The apparent premise of the commission is that 9/11 could have been prevented had the US been more vigilant. The task is to determine who was asleep at the switch. Virtually everybody in Washington seems to agree that the US fell down on the job, and the debate is merely over who should take the fall for it.

Yet another possibility is that 9/11 was simply a deviously brilliant act of terror, precisely because it turned America's strengths, such as her openness and freedom of movement or her reliance on electronic rather than human surveillance, to her disadvantage. But to admit that possibility is to admit that America is, after all, vulnerable. Scarcely anybody seems willing to do that.

And so the nation persists in a blame-game that can strike the outsider as irrational at times.

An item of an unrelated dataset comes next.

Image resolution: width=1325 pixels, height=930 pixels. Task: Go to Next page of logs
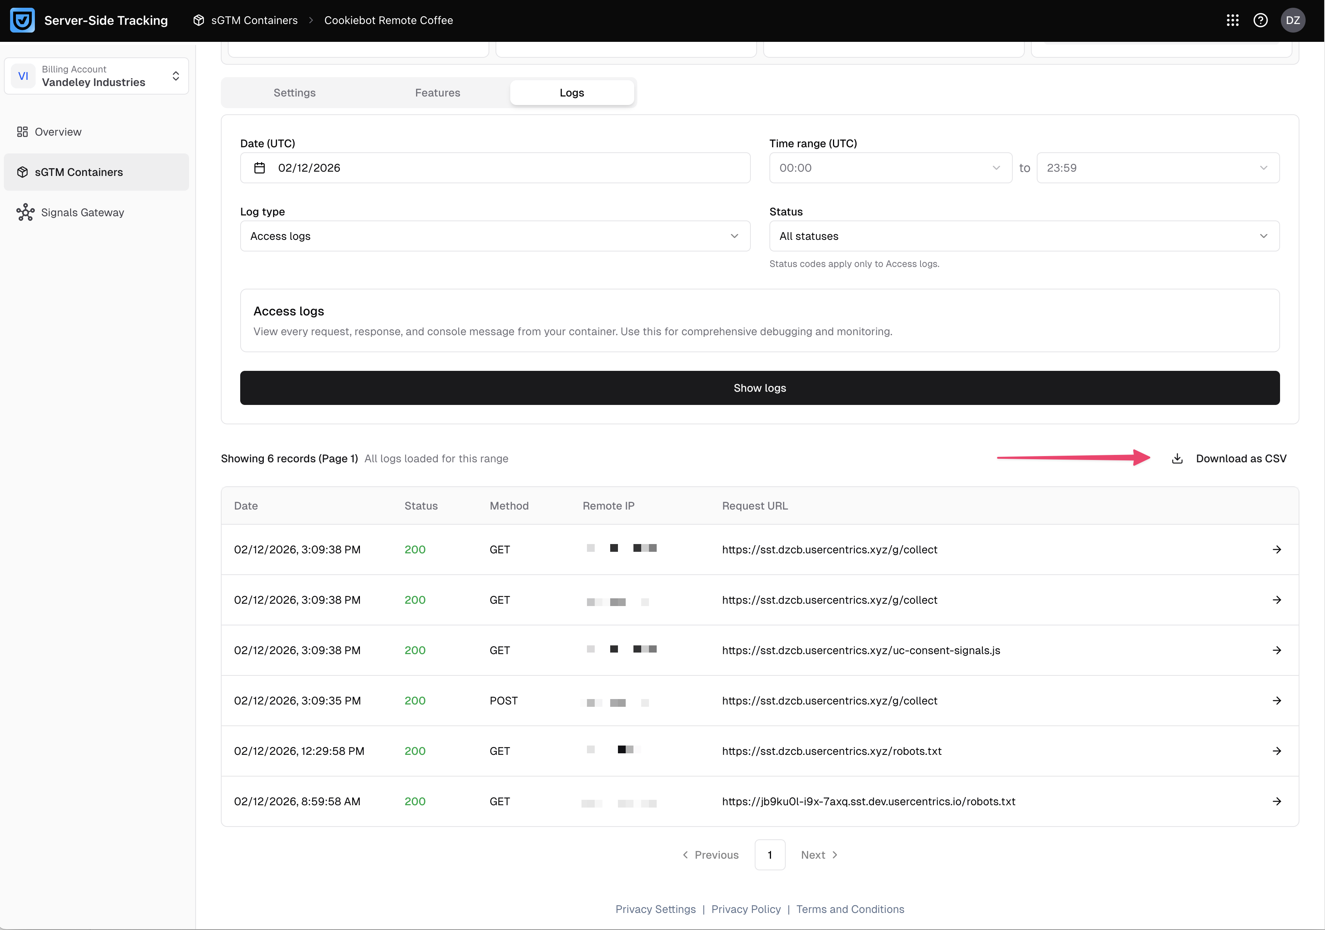click(819, 855)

Nassim Nicholas Taleb, a statistician who has made a career of using mathematical models to try to predict the behaviour of the stock market, wrote a telling column in the New York Times last week that spoke to the flaws in this logic. In taking on those who argued that more vigilance on the government's part could have prevented 9/11, he wrote "infinite vigilance is not possible. Negligence in any specific case needs to be compared with the normal rate of negligence for all possible events at the time of the tragedy ­ including those events that did not take place but could have. Before 9/11, the risk of terrorism was not as obvious as it seems today to a reasonable person in government (which is part of the reason 9/11 occurred). Therefore the government might have used its resources to protect against other risks ­ with invisible but perhaps effective results."

In theory, therefore, the US government might have been able to prevent 9/11 from occurring had it poured all its resources into connecting the dots, few and far between though they were, in its intelligence-gathering. But as it did so, neglecting other concerns, maybe trains would have derailed, the light would have gone off, the economy would have sunk further into recession. Only in hindsight does it become clear that al Qaida was about to blow up the World Trade Center. If one puts aside the benefits of such hindsight and reads the notorious August memorandum to President George W. Bush, for instance, it seems implausible that this act could have been foreseen under all but the most abnormal of circumstances.

The root causes of global terror ­ an egregious gap between rich and poor that has given anti-American militants a 'space' in which to operate freely ­ remain. Until America emerges from her state of denial ­ that nobody can hurt her, she can only hurt herself ­ she will fail to make headway in the war on terror.

John Rapley is a Senior Lecturer in the Department of Government, UWI, Mona.